WORK TASK: Work out how many lines in the data that follows contain "agent". Write nothing but the number.

Items listed in a dataset
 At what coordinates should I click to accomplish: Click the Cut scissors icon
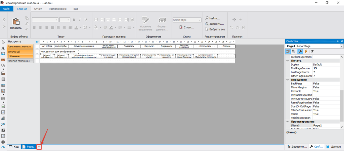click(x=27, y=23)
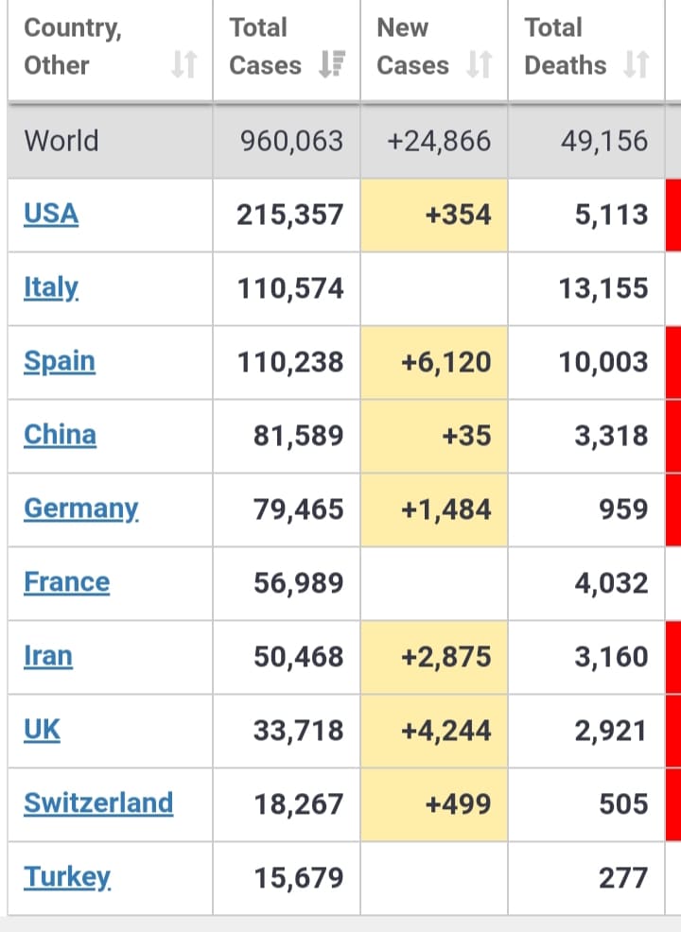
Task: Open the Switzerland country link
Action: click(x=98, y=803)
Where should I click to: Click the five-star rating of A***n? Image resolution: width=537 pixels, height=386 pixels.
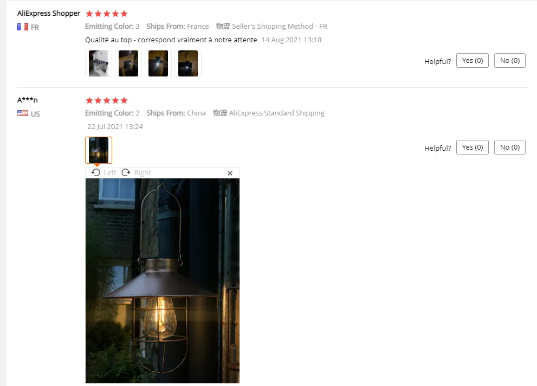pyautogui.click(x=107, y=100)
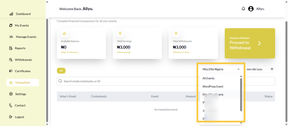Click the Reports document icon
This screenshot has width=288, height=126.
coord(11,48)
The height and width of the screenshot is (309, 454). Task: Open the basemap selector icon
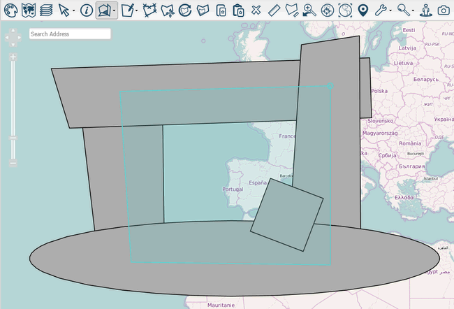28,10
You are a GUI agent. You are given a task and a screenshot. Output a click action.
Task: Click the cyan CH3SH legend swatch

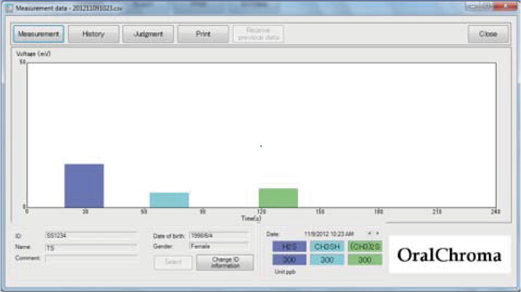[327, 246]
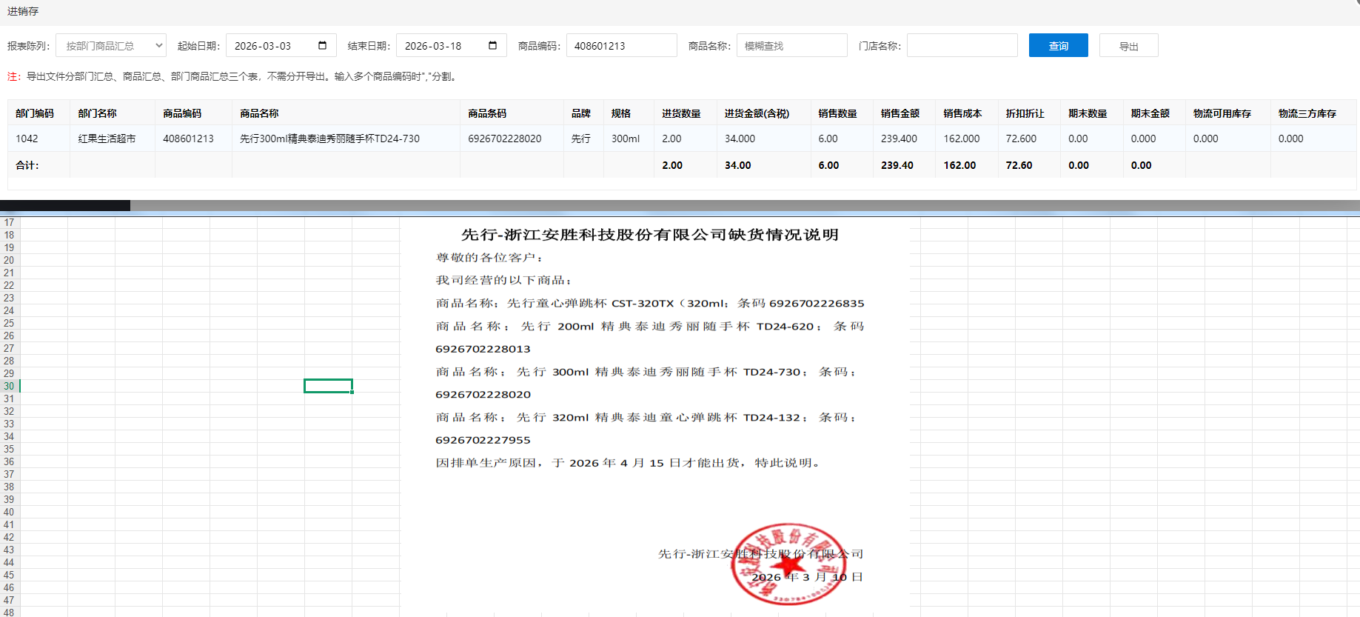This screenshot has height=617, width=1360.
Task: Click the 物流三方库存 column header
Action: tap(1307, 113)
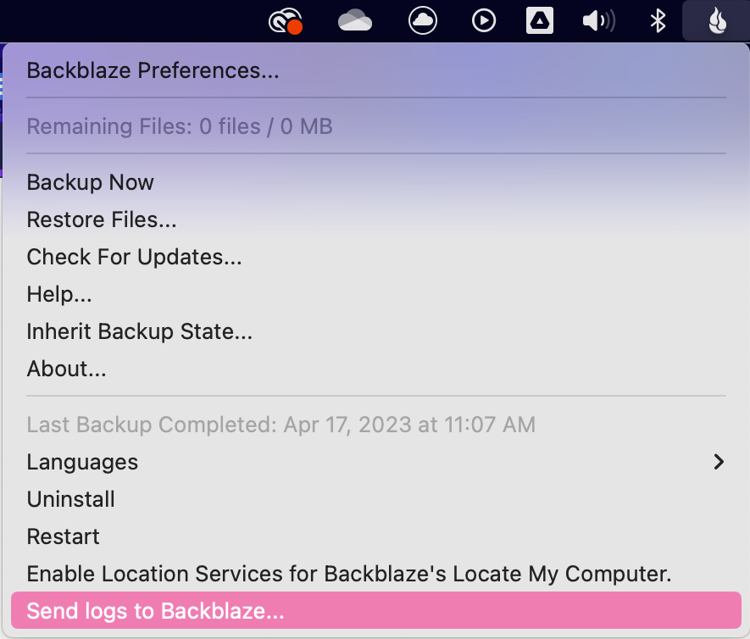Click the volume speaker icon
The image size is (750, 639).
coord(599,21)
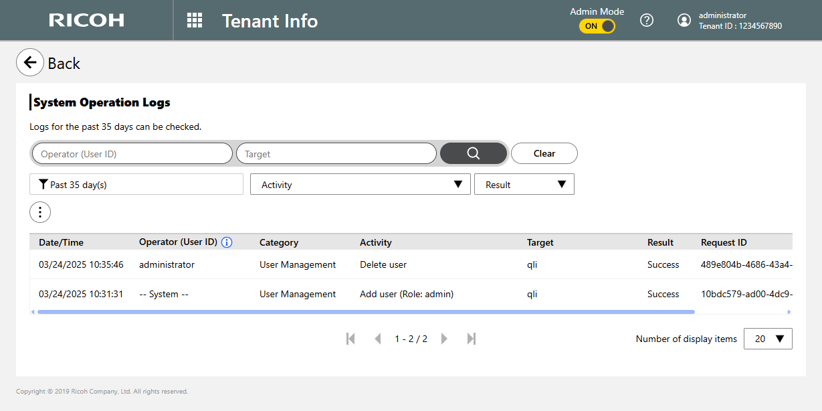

...

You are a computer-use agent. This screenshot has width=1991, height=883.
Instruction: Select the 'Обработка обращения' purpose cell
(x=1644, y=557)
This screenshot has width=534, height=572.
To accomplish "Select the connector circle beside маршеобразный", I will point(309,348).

--

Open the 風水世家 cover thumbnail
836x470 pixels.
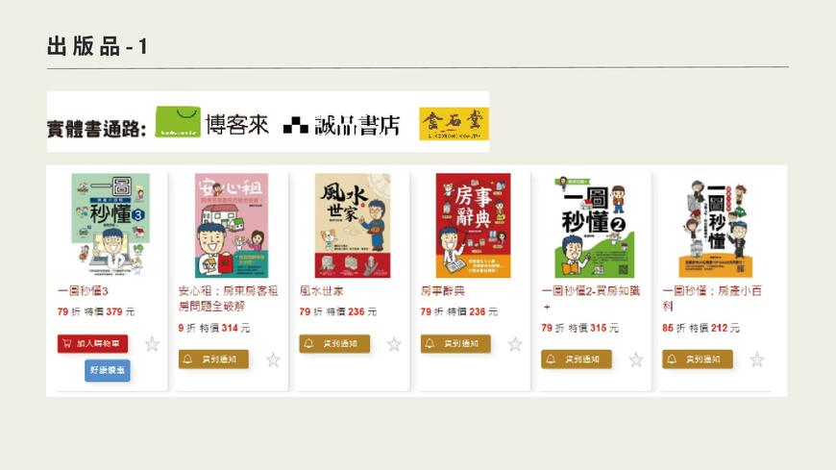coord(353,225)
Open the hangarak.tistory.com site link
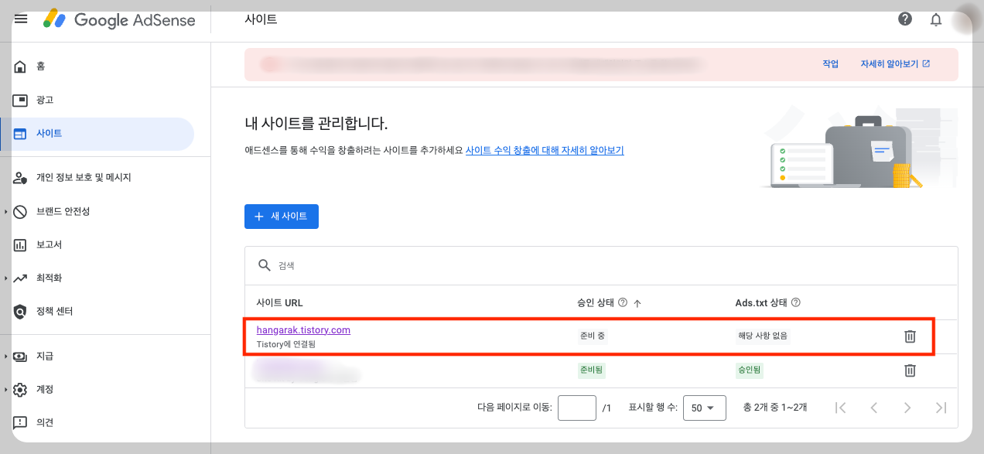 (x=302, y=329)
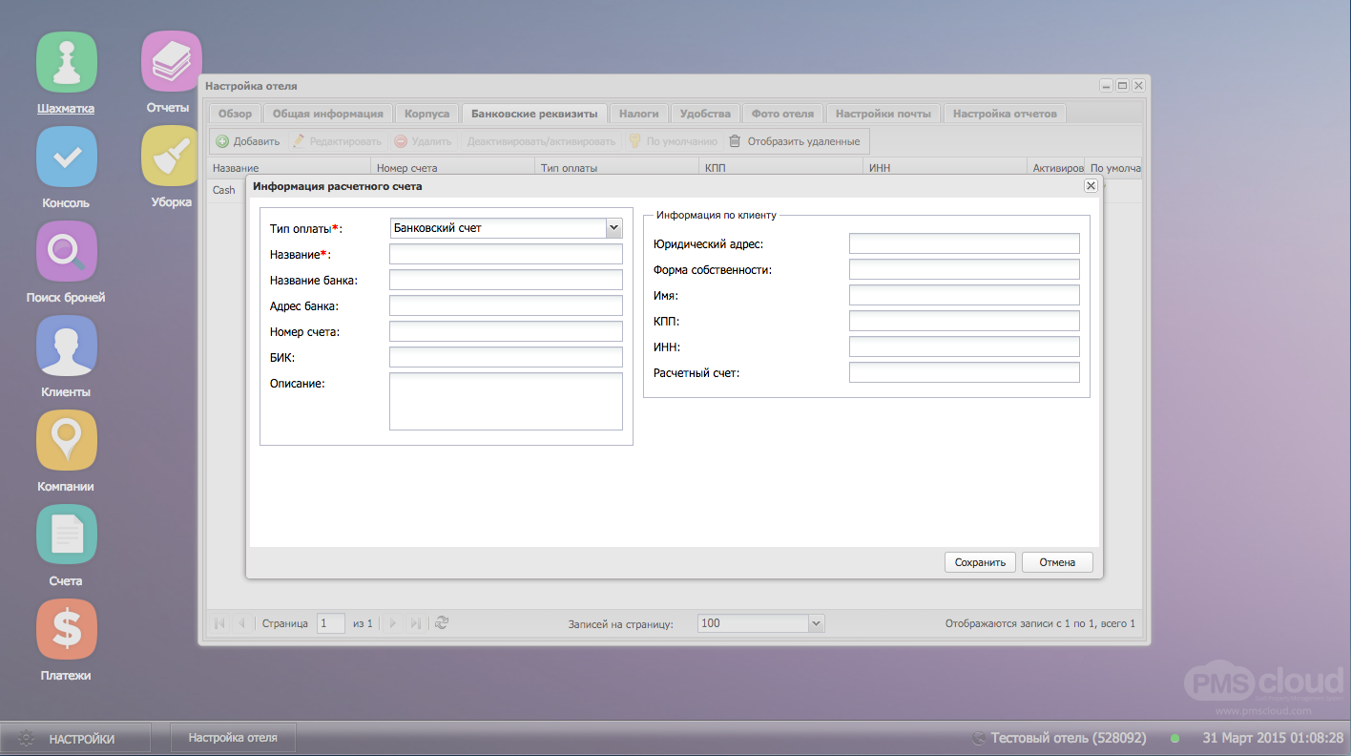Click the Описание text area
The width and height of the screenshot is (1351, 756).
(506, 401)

SOLUTION TO THIS EXERCISE: 2